DATA TO USE =>

▼

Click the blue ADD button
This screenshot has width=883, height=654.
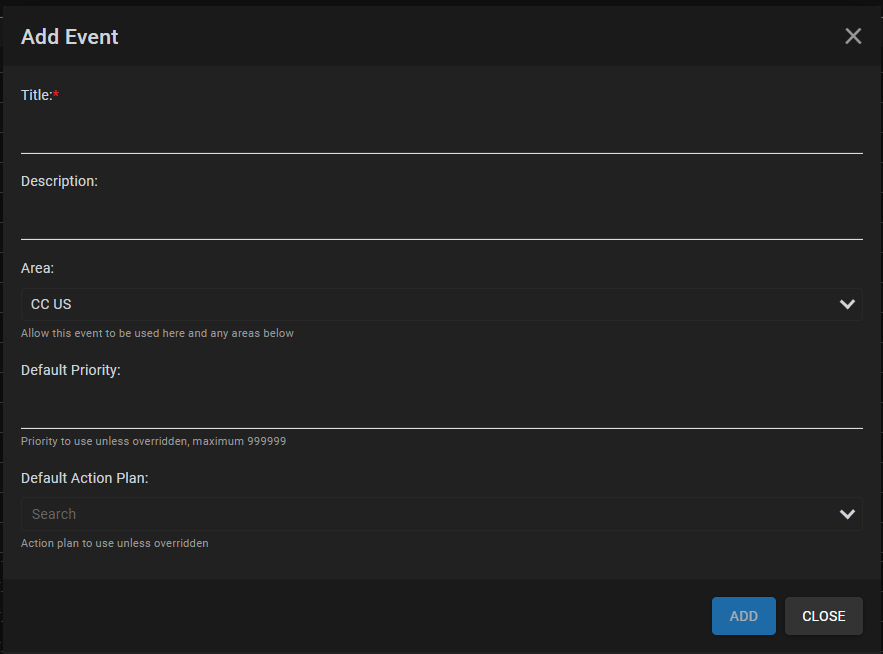tap(743, 616)
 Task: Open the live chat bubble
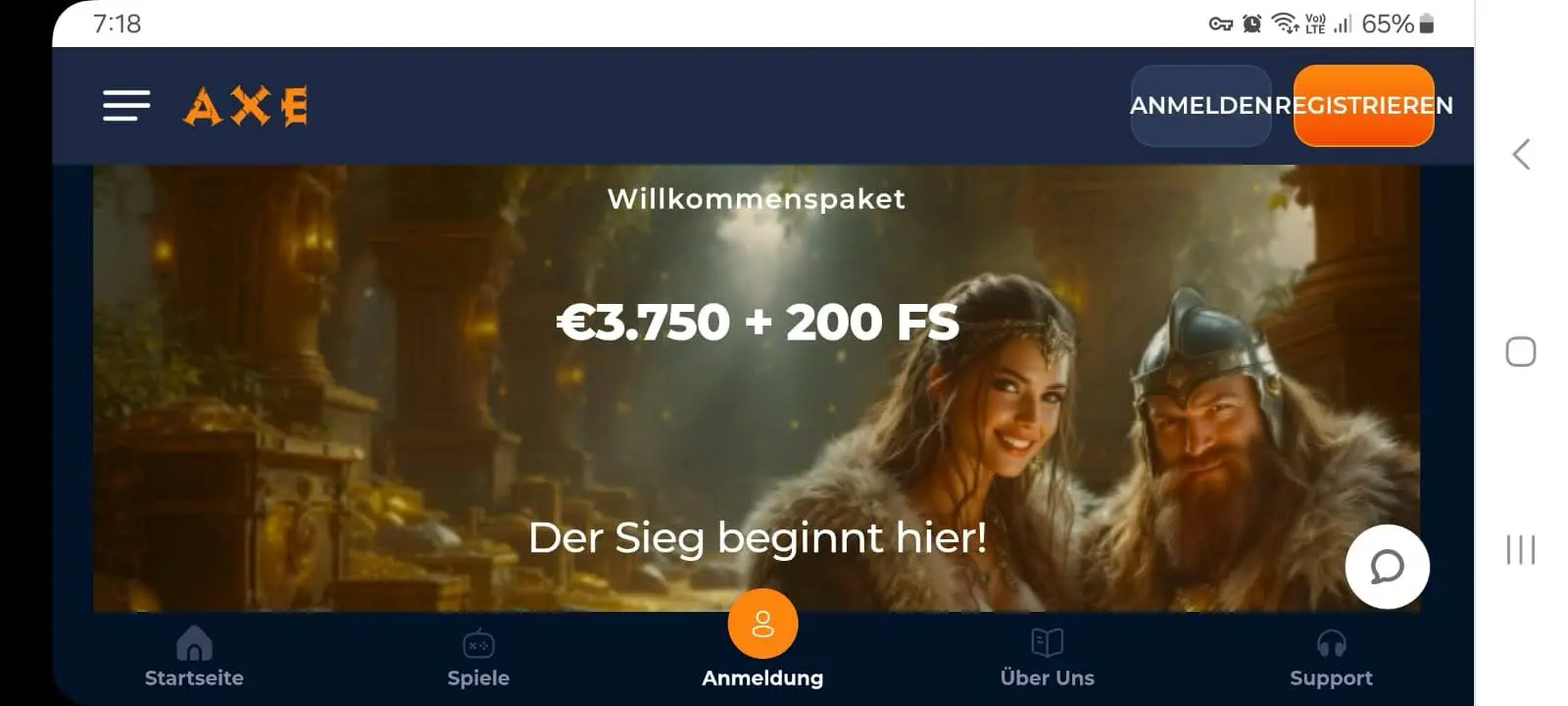1387,567
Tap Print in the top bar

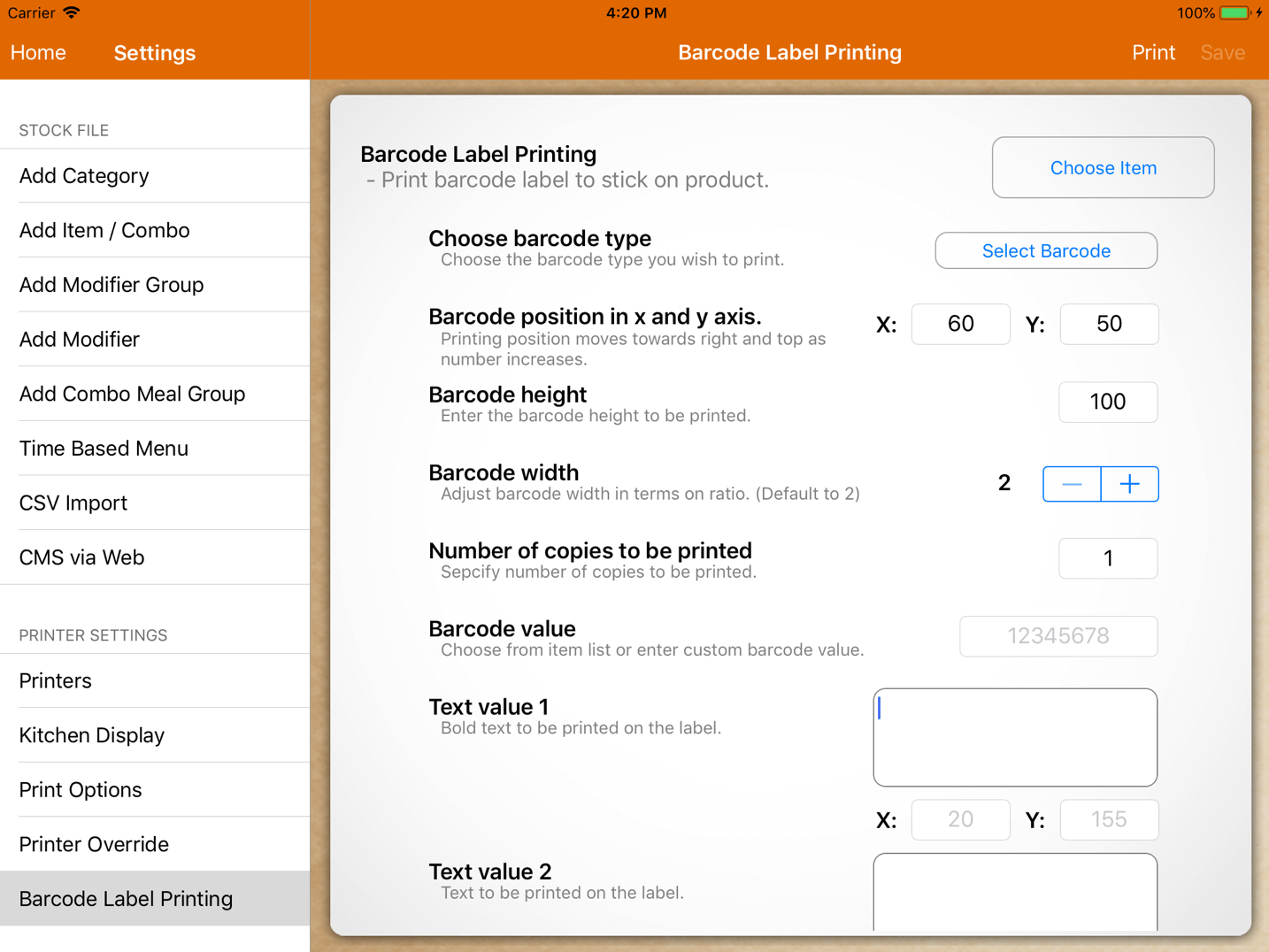[1153, 53]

▲

WHAT TO DO =>
Give the records a second time exactly, keeping the images out.

EXERCISE ANSWER =>
Click the blue ADD button
This screenshot has width=883, height=654.
tap(743, 616)
 Task: Open the live chat bubble
1387,567
Tap Print in the top bar

[1153, 53]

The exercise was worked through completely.